**ACTION ITEM**
Look through the data below and extract, unchanged, the lines from the one that contains "Where should I click to: Open the Config" to the one that contains "Image resolution: width=784", both included.

**Saved entries**
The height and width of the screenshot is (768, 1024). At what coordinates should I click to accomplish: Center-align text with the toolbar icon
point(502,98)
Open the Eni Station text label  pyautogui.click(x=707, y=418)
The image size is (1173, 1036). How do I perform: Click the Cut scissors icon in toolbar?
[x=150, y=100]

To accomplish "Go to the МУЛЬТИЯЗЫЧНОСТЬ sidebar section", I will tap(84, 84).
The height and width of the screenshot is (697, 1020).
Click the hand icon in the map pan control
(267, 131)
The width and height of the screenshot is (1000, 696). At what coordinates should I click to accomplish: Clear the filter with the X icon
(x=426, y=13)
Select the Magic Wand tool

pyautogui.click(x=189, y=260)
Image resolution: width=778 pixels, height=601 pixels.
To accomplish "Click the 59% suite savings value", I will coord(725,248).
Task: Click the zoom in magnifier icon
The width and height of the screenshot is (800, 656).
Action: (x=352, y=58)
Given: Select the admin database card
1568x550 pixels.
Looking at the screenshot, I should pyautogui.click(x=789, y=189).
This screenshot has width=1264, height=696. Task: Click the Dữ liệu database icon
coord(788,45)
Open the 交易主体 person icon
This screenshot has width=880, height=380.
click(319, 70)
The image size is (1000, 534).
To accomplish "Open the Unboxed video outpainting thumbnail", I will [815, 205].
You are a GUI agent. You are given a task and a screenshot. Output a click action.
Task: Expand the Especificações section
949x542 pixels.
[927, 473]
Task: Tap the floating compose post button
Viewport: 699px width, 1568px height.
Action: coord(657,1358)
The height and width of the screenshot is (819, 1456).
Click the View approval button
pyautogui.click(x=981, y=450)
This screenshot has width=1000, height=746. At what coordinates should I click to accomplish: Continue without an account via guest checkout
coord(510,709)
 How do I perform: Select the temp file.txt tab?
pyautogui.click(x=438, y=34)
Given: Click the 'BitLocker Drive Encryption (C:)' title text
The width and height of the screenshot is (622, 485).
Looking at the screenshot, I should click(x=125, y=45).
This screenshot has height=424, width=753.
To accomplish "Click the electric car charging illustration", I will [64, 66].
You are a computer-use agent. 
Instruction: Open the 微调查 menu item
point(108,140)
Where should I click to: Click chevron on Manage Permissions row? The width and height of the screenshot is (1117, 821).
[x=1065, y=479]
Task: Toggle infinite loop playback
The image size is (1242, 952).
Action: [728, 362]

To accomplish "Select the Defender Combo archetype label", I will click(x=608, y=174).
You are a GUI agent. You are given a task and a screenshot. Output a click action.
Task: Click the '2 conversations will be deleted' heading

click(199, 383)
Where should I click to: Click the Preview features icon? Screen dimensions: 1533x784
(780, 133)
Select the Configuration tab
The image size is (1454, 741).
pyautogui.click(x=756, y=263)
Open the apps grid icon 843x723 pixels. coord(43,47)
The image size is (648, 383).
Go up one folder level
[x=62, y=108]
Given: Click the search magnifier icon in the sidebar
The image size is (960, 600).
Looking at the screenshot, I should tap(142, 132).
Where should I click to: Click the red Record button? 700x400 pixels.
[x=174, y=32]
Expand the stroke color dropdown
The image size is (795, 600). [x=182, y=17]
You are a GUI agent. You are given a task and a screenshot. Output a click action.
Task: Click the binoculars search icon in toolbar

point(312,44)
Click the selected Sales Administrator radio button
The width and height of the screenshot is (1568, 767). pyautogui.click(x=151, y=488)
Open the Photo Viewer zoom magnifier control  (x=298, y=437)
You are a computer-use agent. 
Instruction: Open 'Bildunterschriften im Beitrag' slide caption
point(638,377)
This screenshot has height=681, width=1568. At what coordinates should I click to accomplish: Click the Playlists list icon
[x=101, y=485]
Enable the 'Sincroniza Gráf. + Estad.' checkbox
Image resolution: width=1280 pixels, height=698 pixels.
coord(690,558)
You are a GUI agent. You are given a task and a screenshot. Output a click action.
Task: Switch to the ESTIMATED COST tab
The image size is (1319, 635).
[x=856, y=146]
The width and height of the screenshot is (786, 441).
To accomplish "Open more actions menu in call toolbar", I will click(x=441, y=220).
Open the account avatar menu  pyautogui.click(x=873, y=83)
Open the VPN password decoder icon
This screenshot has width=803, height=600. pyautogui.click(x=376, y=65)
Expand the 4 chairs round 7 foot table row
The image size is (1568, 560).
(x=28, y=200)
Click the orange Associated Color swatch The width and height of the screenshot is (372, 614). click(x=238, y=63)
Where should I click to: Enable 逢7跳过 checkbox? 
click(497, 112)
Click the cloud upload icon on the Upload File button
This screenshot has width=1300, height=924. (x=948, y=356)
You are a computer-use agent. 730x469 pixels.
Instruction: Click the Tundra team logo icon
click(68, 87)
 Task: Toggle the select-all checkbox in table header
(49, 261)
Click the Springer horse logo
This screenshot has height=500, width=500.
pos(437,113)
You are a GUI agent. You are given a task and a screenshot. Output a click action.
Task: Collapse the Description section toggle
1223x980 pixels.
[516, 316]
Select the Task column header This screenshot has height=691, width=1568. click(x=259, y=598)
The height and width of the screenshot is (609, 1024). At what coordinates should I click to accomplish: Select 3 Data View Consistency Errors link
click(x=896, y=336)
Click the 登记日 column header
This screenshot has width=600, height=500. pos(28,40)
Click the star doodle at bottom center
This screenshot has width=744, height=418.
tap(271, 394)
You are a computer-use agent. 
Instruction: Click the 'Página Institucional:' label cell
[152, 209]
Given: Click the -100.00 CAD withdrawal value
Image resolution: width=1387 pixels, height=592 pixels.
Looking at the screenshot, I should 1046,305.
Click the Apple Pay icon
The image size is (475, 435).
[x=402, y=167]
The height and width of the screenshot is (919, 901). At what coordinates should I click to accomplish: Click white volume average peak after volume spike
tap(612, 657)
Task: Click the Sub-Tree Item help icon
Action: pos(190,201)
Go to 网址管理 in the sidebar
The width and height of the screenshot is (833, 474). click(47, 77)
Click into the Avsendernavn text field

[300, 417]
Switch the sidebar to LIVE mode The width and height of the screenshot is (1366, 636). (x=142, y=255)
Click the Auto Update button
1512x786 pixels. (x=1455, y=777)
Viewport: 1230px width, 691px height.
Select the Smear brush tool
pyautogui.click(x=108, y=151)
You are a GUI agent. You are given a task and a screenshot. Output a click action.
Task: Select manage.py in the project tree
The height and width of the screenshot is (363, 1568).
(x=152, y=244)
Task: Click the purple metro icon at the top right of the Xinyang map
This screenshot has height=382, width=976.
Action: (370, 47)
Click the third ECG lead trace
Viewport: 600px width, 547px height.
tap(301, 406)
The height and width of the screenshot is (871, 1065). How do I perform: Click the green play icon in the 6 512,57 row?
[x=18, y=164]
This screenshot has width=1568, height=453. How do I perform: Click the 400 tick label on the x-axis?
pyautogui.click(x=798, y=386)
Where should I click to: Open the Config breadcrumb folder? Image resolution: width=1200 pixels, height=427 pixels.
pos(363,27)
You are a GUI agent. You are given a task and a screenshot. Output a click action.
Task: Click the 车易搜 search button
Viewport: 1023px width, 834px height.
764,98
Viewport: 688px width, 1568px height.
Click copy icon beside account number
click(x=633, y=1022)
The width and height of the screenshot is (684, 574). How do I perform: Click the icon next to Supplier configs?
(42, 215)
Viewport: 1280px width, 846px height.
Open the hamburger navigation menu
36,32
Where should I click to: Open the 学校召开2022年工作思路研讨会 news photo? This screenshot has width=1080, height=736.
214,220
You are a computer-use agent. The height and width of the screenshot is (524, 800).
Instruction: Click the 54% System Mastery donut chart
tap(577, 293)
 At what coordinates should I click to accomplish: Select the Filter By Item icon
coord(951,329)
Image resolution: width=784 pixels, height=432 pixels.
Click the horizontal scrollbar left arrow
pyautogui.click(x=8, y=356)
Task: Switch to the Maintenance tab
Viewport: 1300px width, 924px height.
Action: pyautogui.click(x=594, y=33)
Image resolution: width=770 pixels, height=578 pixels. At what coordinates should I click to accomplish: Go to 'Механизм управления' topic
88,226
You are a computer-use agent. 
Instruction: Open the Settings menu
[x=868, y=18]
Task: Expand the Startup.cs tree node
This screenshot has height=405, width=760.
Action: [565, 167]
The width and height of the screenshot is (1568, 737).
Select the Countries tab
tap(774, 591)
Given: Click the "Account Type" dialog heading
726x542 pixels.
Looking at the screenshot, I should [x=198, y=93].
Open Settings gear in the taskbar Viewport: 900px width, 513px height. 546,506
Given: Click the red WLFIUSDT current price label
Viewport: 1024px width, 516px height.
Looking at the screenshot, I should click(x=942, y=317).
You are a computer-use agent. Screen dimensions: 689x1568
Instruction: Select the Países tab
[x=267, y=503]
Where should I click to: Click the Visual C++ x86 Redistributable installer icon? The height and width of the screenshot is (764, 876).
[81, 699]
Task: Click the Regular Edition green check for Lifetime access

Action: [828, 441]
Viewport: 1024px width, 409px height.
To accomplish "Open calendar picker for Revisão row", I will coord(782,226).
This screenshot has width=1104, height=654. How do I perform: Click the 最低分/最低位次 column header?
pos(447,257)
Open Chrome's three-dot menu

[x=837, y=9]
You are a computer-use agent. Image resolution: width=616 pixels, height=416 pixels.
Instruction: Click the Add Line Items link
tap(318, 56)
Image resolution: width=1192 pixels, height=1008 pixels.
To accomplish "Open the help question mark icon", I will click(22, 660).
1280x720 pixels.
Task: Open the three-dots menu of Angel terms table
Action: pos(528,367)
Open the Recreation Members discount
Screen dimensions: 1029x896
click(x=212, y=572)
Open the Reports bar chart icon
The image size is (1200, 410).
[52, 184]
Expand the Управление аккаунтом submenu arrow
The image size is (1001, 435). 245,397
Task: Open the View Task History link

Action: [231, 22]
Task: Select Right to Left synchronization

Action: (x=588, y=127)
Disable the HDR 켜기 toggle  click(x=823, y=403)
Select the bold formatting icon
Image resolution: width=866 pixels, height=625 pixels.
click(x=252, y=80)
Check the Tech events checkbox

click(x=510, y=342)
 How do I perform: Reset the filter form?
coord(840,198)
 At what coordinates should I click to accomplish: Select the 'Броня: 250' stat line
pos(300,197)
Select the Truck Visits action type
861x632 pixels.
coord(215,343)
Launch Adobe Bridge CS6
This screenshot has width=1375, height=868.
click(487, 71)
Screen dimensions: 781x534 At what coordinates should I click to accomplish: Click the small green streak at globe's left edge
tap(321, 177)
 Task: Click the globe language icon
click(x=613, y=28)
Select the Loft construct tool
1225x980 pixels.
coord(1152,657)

**WRITTEN ANSWER**
Where should I click to: Open the Config breadcrumb folder? Image resolution: width=1200 pixels, height=427 pixels.
pos(363,27)
You are a GUI agent. You are given a task and a screenshot. Output a click action.
Task: Click the 车易搜 search button
Viewport: 1023px width, 834px height.
764,98
Viewport: 688px width, 1568px height.
Click copy icon beside account number
click(x=633, y=1022)
The width and height of the screenshot is (684, 574). How do I perform: Click the icon next to Supplier configs?
(42, 215)
Viewport: 1280px width, 846px height.
Open the hamburger navigation menu
36,32
Where should I click to: Open the 学校召开2022年工作思路研讨会 news photo? This screenshot has width=1080, height=736.
214,220
You are a computer-use agent. The height and width of the screenshot is (524, 800).
Instruction: Click the 54% System Mastery donut chart
tap(577, 293)
 At what coordinates should I click to accomplish: Select the Filter By Item icon
coord(951,329)
Image resolution: width=784 pixels, height=432 pixels.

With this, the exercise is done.